# EXTRACTED RECORDS
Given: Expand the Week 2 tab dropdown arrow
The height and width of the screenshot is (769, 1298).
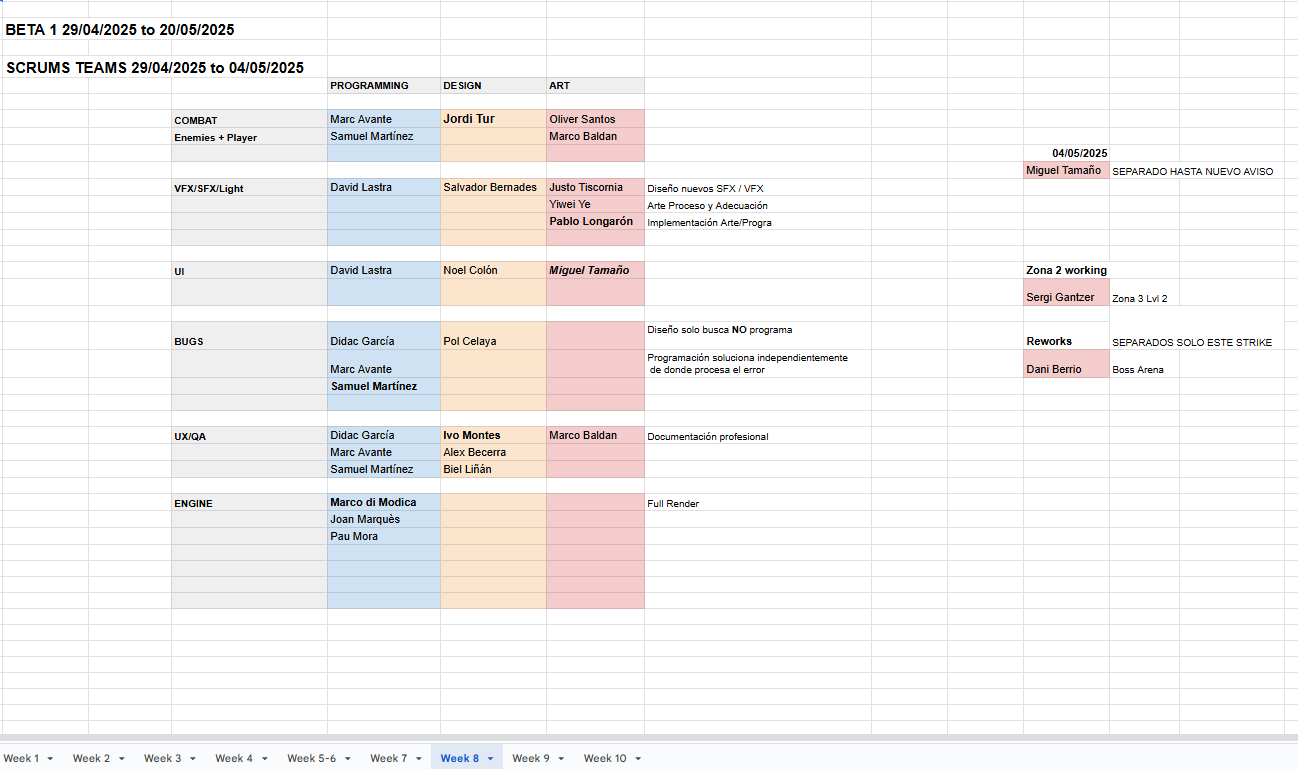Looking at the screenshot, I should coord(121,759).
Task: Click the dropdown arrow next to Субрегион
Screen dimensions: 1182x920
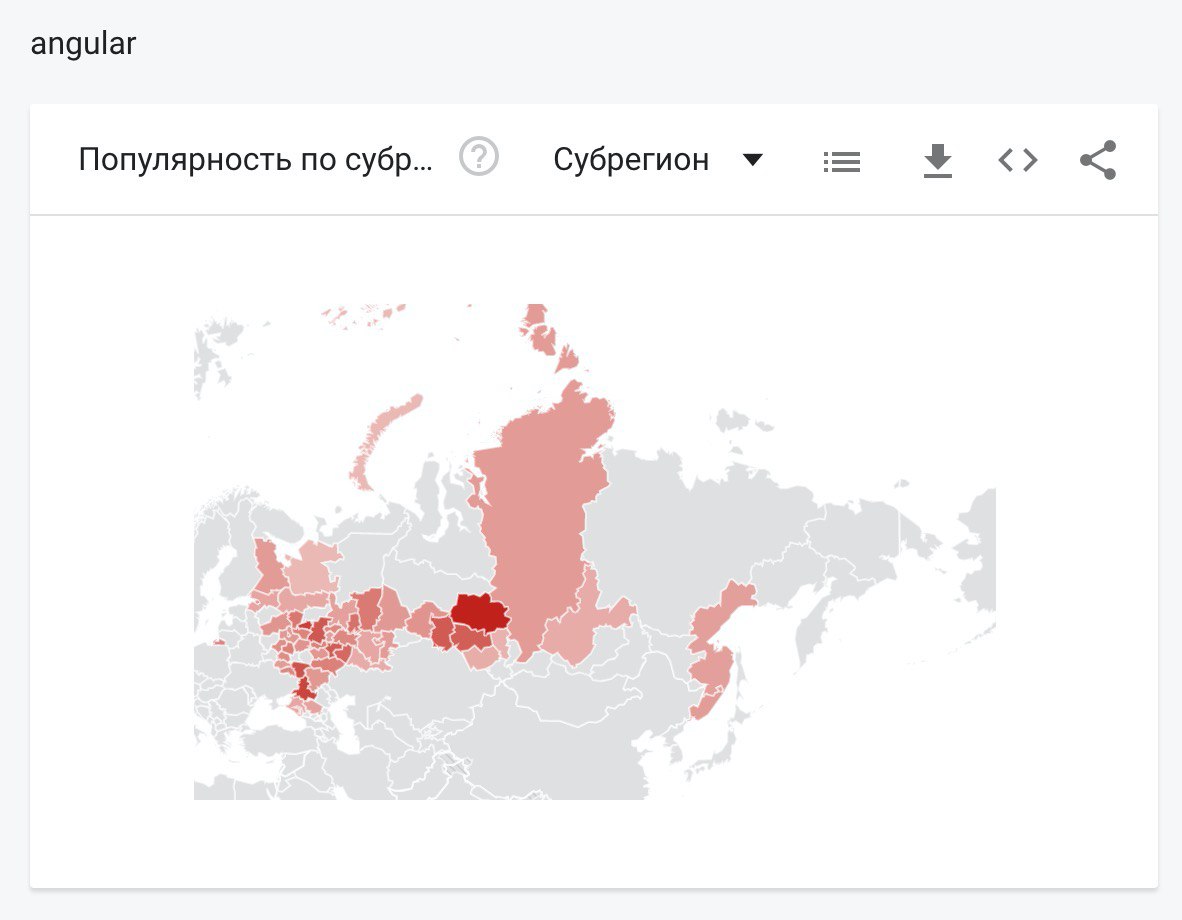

...

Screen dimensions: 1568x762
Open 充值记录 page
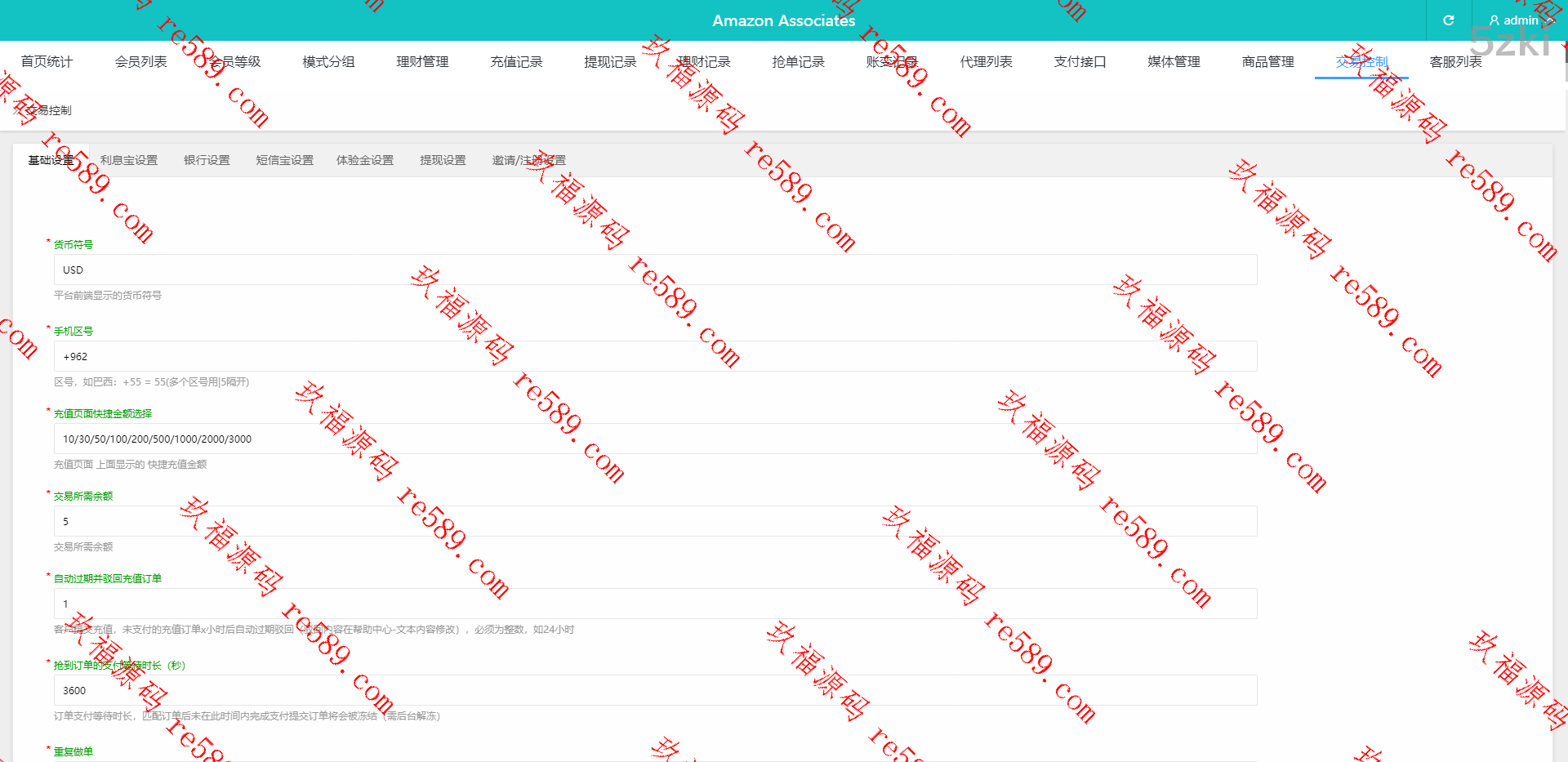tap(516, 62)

# TRY IT
From the records above, copy only the lines running from the line containing "Given: Expand the Week 2 tab dropdown arrow" to the line containing "Screen dimensions: 1182x920", both ends included. Leave the pictures out.

# WRITTEN REPLY
Given: Expand the Week 2 tab dropdown arrow
The height and width of the screenshot is (769, 1298).
Looking at the screenshot, I should coord(121,759).
Task: Click the dropdown arrow next to Субрегион
Screen dimensions: 1182x920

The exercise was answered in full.